Wurde zu stark auf die Wachstumsprediger gehört? Ist bei all dem Wachstum der Sinn unter die Räder gekommen?
Das Wachstumsparadigma hat sich verselbständigt. Für den Ökonomen John Maynard Keynes stellte der Kapitalismus in seiner auf Wachstum, Ungleichheit und Ungerechtigkeit basierenden Form nur einen notwendigen ersten Schritt dar, um in hundert Jahren «das ökonomische Problem» zu lösen: die ausreichende Versorgung aller Menschen mit Gütern. Danach, so seine Vorstellung um 1930, würden die Menschen nur noch drei Stunden am Tag arbeiten. Eine ähnliche Prognose hatte achtzig Jahre davor schon der Philosoph John Stuart Mill gemacht. In einem auf den industriellen Fortschritt folgenden «stationären Zustand» werde der gesellschaftliche Fortschritt nicht auf wirtschaftlicher, sondern auf geistiger, moralischer und sozialer Ebene weiterlaufen.
Noch ist der Wohlstand für alle nicht durchgesetzt.
Nein, aber es zeigt sich eben auch, dass das Wirtschaftswachstum seinen Preis hat, und zwar nicht nur ökologisch: Je wohlhabender ein Land ist, desto höher ist zwar die Lebenszufriedenheit, aber desto verbreiteter sind Sinnkrisen. Die Grundausrichtung des «Schneller, höher, weiter» legt den Blick tendenziell in die Zukunft. Sinn aber liegt in der Gegenwart.
‹Es werden oft jene zu Führungspersonen erklärt, die sich durchsetzen, nicht unbedingt die sozial Kompetenten, die wertschätzen können.›
Wie wichtig im Sinnzusammenhang ist eigentlich der Chef?
Sehr wichtig. Gemäss einer Porsche-Consulting-Studie hat 2019 in Deutschland jeder dritte Arbeitnehmer über eine Kündigung nachgedacht, weil er mit dem Chef unzufrieden war. Es werden oft jene zu Führungspersonen erklärt, die sich durchsetzen, nicht unbedingt die sozial Kompetenten, die wertschätzen können. Das macht den eigenen Sinn weniger erfahrbar.
Reicht es denn nicht, sich selbst zwischendurch ein bisschen zu loben?

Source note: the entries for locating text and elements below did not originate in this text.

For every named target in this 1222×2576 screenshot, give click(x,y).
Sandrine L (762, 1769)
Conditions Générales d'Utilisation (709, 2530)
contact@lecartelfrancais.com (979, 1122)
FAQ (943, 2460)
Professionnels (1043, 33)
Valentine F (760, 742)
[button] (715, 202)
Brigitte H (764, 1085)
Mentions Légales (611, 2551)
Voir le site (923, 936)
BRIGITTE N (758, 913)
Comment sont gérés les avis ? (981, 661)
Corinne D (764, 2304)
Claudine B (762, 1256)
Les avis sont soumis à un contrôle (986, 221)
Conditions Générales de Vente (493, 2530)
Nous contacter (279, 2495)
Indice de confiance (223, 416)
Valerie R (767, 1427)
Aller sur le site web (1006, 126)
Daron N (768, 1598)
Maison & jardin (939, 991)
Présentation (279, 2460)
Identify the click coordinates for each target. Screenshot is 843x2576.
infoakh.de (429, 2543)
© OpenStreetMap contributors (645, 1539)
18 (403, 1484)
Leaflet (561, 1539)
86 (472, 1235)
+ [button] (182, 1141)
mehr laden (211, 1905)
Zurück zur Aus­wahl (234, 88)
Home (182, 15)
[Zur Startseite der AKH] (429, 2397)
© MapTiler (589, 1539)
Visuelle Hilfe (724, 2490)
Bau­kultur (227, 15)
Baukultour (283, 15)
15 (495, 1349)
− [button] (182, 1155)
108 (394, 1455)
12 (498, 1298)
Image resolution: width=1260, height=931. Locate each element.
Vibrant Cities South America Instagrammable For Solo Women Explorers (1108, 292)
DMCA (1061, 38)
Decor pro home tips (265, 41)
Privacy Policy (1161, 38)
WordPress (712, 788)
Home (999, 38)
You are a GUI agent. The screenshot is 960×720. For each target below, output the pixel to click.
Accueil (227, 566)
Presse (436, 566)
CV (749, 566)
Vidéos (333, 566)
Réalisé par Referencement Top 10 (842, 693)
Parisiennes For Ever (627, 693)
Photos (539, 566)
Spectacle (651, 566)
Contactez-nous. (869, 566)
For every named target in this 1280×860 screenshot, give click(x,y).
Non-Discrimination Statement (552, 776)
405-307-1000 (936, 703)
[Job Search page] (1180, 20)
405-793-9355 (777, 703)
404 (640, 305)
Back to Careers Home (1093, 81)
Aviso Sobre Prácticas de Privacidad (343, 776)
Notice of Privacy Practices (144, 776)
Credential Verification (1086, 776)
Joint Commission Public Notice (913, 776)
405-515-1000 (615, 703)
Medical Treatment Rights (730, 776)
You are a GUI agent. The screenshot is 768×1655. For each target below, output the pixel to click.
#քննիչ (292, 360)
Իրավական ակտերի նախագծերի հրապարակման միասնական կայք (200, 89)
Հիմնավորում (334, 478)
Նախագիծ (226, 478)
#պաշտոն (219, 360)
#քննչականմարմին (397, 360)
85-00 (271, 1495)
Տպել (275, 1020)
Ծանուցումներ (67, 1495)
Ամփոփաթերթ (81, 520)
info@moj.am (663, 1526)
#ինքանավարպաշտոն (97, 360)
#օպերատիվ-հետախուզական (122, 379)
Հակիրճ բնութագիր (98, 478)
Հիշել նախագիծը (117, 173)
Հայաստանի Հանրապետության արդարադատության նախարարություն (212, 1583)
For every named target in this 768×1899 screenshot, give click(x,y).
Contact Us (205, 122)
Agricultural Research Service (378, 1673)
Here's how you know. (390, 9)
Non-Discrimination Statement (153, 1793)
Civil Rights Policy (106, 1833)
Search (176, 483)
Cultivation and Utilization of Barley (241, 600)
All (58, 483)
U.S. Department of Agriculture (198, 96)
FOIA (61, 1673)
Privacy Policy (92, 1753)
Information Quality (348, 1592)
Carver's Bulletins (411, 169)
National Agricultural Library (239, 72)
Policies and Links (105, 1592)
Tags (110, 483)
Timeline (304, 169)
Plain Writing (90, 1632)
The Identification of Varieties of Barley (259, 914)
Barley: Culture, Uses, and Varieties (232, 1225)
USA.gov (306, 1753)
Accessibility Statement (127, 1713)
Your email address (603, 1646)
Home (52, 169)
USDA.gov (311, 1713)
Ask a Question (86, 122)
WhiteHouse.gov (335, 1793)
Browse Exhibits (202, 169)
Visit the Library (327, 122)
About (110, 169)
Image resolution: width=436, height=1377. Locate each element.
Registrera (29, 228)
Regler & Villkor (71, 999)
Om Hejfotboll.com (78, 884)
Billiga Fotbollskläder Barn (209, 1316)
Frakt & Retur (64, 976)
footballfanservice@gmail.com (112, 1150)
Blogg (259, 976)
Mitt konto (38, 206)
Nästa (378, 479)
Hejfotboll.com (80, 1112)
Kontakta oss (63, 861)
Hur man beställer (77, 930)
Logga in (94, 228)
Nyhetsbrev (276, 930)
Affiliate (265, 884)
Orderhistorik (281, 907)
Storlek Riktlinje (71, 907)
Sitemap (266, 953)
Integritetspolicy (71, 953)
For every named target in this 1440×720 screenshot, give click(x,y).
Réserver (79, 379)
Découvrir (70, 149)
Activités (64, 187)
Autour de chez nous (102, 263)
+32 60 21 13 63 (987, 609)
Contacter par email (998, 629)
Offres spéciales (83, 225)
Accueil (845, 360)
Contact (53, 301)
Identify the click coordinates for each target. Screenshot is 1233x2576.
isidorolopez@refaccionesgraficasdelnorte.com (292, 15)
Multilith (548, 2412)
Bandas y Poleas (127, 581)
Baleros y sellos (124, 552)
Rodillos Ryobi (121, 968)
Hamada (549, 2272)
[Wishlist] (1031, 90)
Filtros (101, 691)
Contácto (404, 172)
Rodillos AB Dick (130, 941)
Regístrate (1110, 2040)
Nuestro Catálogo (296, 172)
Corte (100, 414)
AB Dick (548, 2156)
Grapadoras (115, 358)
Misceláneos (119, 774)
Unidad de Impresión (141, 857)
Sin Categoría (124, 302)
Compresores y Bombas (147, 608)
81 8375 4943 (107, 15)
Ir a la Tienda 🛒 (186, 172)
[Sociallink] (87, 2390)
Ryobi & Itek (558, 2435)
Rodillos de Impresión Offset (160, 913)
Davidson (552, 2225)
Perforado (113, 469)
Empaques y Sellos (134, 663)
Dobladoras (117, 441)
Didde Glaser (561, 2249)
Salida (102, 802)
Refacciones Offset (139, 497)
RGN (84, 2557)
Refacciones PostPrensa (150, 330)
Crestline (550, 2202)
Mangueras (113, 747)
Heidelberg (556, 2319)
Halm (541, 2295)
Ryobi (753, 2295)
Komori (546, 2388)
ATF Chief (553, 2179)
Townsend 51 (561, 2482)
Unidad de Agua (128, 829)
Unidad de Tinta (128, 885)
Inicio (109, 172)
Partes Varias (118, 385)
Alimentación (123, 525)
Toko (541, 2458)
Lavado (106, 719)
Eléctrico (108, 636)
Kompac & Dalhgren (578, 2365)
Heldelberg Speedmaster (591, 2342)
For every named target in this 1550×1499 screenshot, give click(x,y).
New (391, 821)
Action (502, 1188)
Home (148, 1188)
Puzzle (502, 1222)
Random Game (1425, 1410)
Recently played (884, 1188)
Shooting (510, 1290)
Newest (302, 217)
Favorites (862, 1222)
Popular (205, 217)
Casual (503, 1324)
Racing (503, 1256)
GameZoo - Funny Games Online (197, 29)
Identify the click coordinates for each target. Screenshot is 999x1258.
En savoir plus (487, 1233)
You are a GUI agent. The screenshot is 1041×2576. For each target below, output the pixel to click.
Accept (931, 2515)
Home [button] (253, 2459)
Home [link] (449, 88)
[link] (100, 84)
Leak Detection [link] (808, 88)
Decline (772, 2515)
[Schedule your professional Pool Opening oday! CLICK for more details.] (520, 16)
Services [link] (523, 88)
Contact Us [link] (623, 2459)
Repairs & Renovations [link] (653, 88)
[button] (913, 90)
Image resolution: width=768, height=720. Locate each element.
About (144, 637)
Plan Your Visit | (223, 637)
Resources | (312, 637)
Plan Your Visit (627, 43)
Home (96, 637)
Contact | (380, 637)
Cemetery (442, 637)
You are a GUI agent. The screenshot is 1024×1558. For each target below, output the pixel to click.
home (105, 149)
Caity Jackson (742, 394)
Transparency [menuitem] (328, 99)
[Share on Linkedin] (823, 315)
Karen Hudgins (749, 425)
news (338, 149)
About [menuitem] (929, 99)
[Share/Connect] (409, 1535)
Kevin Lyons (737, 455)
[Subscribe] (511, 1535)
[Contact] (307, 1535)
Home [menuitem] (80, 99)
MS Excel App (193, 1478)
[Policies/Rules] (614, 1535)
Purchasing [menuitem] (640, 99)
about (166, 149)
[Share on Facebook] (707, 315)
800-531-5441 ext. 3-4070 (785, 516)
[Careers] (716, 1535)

Menschen brauchen die Wertschätzung durch andere. Der häufige Satz «Du musst dich selbst lieben, damit du andere lieben kannst» ist unvollständig, weil er nur eine Seite darstellt. Die andere ist: Wenn wir niemals geliebt werden, können wir uns auch nicht selbst lieben. Das macht uns verletzlich. Es legt unglaublich viel Verantwortung auf den einzelnen Menschen, wenn wir sagen: «Du musst daran arbeiten, dich selbst anzunehmen.» Ja, okay, muss ich, aber manchmal ist das auch nicht leicht, weil es von aussen torpediert wird.
Das heisst: Man soll seine Sinnkrise ernst nehmen?
Auf jeden Fall. Es lohnt schon, sich mit Sinnfragen zu beschäftigen, um zu erkennen, ob eine Sinnkrise nur eine Sinnerkennungskrise ist. Oder man macht seine Sinnfragen zum Ausgangspunkt für eine Veränderung, weil man versteht, dass da tatsächlich etwas schiefläuft. Es gibt dazu ein schönes Zitat von Günther Anders: Manchmal ist eine Sinnkrise «nicht ein pathologisches (. . .) Symptom», sondern «ein Zeichen von unbeschädigter Wahrheitsbereitschaft, um nicht geradezu zu sagen: ein Symptom von Gesundheit.» Bevor man dann sein Mindset ändert, sucht man besser nach einem neuen Umfeld.